• [Goal of the exercise]:
Transcribe the passage of the Halloween text that runs from "When the ninth" to "Scots put it.".

Saturday, October 31, 2015

Thoughts on Halloween

There are many Christians that see Halloween as a demonic holiday.   They probably mean well in their show of disdain and scorn for it.  However, I don’t completely agree with them.  I understand where they’re coming from, but I don’t think it’s fully right to brand Halloween as essentially evil and declare that those who enjoy it are sinning.  I don’t believe that it’s necessarily a time of glorifying darkness and evil.  On the contrary, I think it’s a capital opportunity in declaring the Light (but I’m getting ahead of myself; more on this later)!

In this article, I will be discussing my thoughts on Halloween.  As usual in discussing these matters, I will do my best in tackling this in accordance to God’s standards.  But, of course, it’s always a possibility that I’m wrong with my beliefs and arguments, and I always welcome instruction and correcting from wiser people.  Nevertheless, at this point, what I will be laying down below is something I believe to be acceptable, logical, and would exalt Christ in the matter at hand (i.e. Halloween).

Background of Halloween

It’s considered by several historical sources that Halloween originated in an ancient pagan Celt festival named Samhain, on which the Celts simultaneously celebrated their harvest time and new year (November 1).  The ancient Celts also believed that during the last day of their calendar year (October 31), the spirits of the dead haunted the world of the living, so they would wear masks to ward off ghosts.

When the ninth century rolled in, Medieval Christians started celebrating “All Saints’ Day” on November 1.  Some historians hypothesized that, like the case with other pagan holidays, this was done by Christians in order to neutralize Samhain.  Vigils were done a night before the feast, and it came to be known as All Hallows’ Eve (“hallow” means “saint”, so it’s basically “All Saints’ Day Eve”) or Halloween, as the Scots put it.

The practice of dressing up for fun started with young people in Britain in the 16th century, which they called “guising.”  These merrymaking, costumed young people would go house to house asking for “treats” in exchange for jokes, poems, or songs.  And this tradition would be carried over by immigrants to America, and would evolve into the Halloween that we know of today.

There’s also an alternative, darker belief on the origin trick-or-treating.   Some say that it started with the Druids, wherein they would go house to house to collect virgins or children as human sacrifice for their pagan rituals.  But what is being done in the present is closer to that 16th century fad than this ancient pagan practice.

Modern Halloween Does Not Necessarily Celebrate Evil

It’s inappropriate to use Halloween’s pagan origin against it.  The relation of modern Halloween to the pagan practices of Samhain is pretty insubstantial, if there’s still one at all.  If you would choose to condemn Halloween because of its pagan connections, then you should also condemn Christmas, Easter, worshiping on the day of Sunday, and birthdays because all of these also have links to ancient paganism.  It was only because early Christians Christianized these pagan celebrations and practices – redeeming them and redirecting their purposes and form into those that will glorify God instead – that we modern Christians deem them appropriate in the present.

• [Data block]:
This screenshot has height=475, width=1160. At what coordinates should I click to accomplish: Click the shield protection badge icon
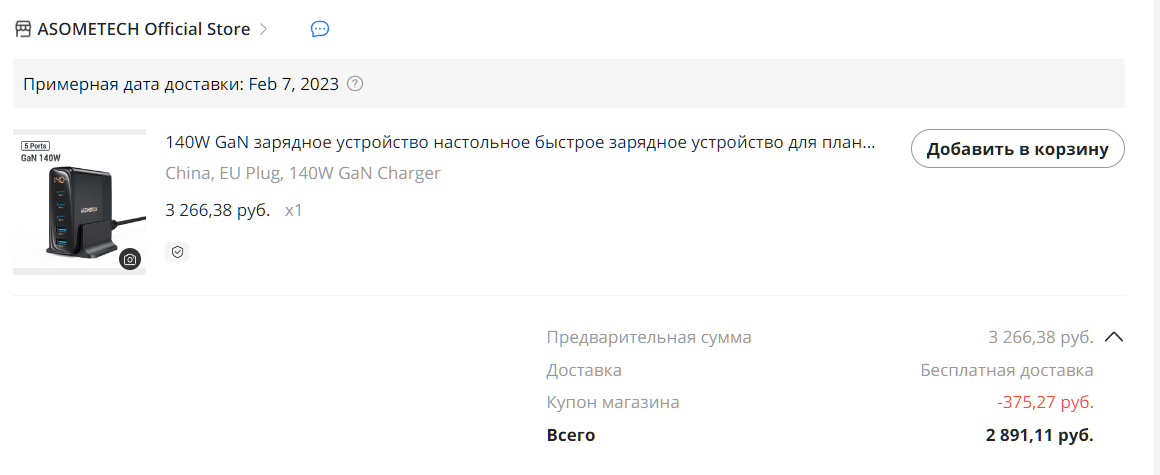pyautogui.click(x=177, y=252)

• [Task solution]:
When the ninth century rolled in, Medieval Christians started celebrating “All Saints’ Day” on November 1.  Some historians hypothesized that, like the case with other pagan holidays, this was done by Christians in order to neutralize Samhain.  Vigils were done a night before the feast, and it came to be known as All Hallows’ Eve (“hallow” means “saint”, so it’s basically “All Saints’ Day Eve”) or Halloween, as the Scots put it.